Risk Factors of Breast Cancer
There are many various factors which contribute to the increased risk of developing breast cancer:
- Age: The chances of developing breast cancer increase as women age. Its risks are elevated after the age of 35- 40 years.
- Genes: The two genes BRCA1 and BRCA2 greatly increase the risk of breast cancer occurrence. Women with a history of breast or ovarian cancer should get checked for breast cancer.
- Personal factors: Menstruating before the age of 12 or having menopause after 55 also increase risk.
- Hormone replacement therapy after menopause.
- Intake of birth control pills
- Alcohol consumption
- Women who have no children or conceive after the age of 30 are at a higher risk of developing breast cancer
- Many studies suggest that physical activity in form of exercise helps to reduce breast cancer risk. Thus immobility increases risk of developing breast cancer.
As mentioned earlier, new studies are being carried out to identify various risk factors that may cause onset of breast cancer. One such study has been carried out by the Cancer Institute of New Jersey which states that the consumption of meat increases breast cancer risk amongst white women. Evidence found in preliminary tests suggest intake of red meat and poultry seems to increase breast cancer risk in white woman, not black.
Senior study author, Dr. Elisa Bandera, an epidemiologist at The Cancer Institute of New Jersey is of the opinion that since most breast cancer studies have been carried out on white women, thus the data is exclusive to white women. The new study by Dr. Bandera also tries to explore the connection between meat intake and cancer development in women of both, European as well as African descent.
Using the questionnaires answered by 976 black women and 873 white women suffering from breast cancer and 1,165 black women and 865 white women without breast cancer, data was gathered and analyzed. Upon analysis it was found that those white women who had high consumption of unprocessed red meat and poultry were at a higher risk of developing breast cancer than those who consumed less. This was especially true for those who had not yet reached menopause. 18 ounces of meat and 7 ounces of poultry consumption each week raised the risk of breast cancer amongst white women. On the other hand, no such association was established between black women and meat consumption.
According to study lead author and research teaching specialist Urmila Chandran, the present research helps to encourage white women to limit their poultry and red meat intake in order to decrease breast cancer risks. This suggestion is in line with the recommendations made by the American Institute for Cancer Research suggesting the intake to be less than 500 grams per week.

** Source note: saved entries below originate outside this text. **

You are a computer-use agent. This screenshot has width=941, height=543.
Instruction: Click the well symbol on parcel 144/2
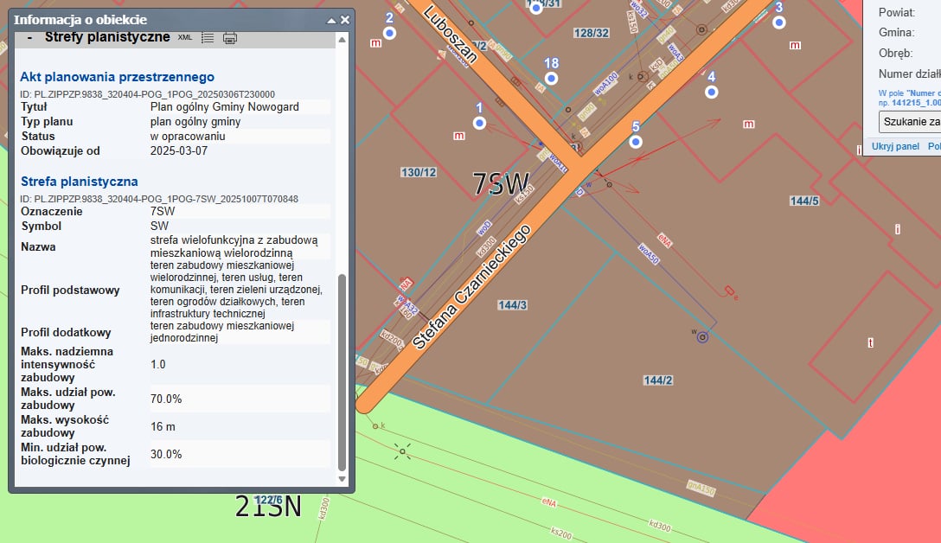(702, 337)

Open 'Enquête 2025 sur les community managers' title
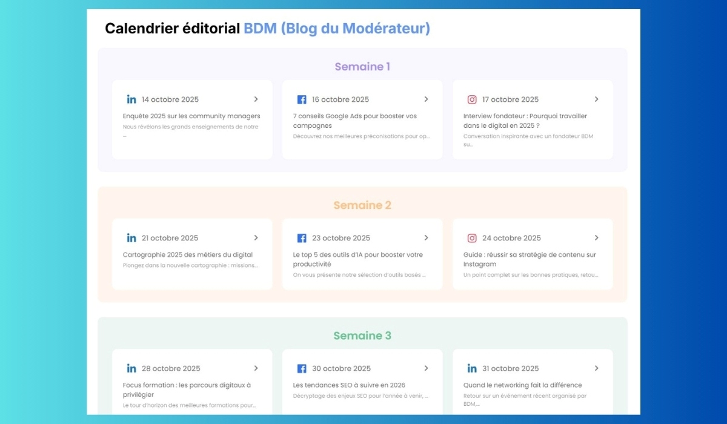(191, 116)
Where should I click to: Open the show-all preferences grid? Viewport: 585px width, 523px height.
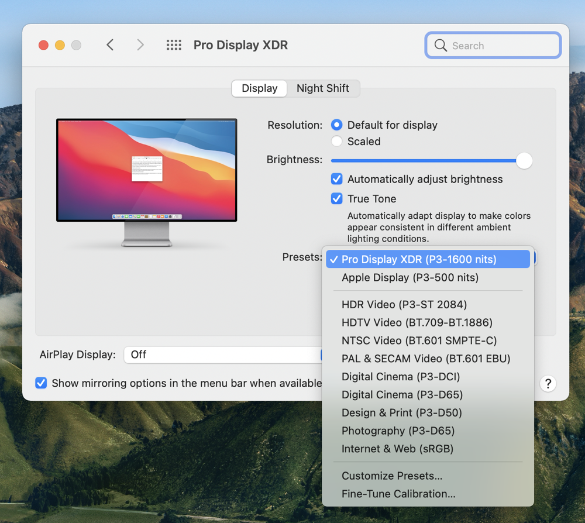pos(174,45)
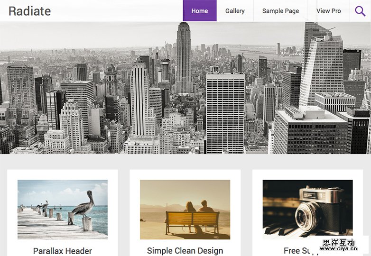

Urmila Chandran also adds that although the research helps to identify the association, more investigations are important. Although the association between meat and poultry consumption and increased risk of breast cancer was established, it did not prove a cause and effect relationship.
The results of this research were presented at the American Institute for Cancer Research meeting held at Washington D. C.
Such new findings can greatly help women understand the risk factors and take appropriate measure to prevent breast cancer.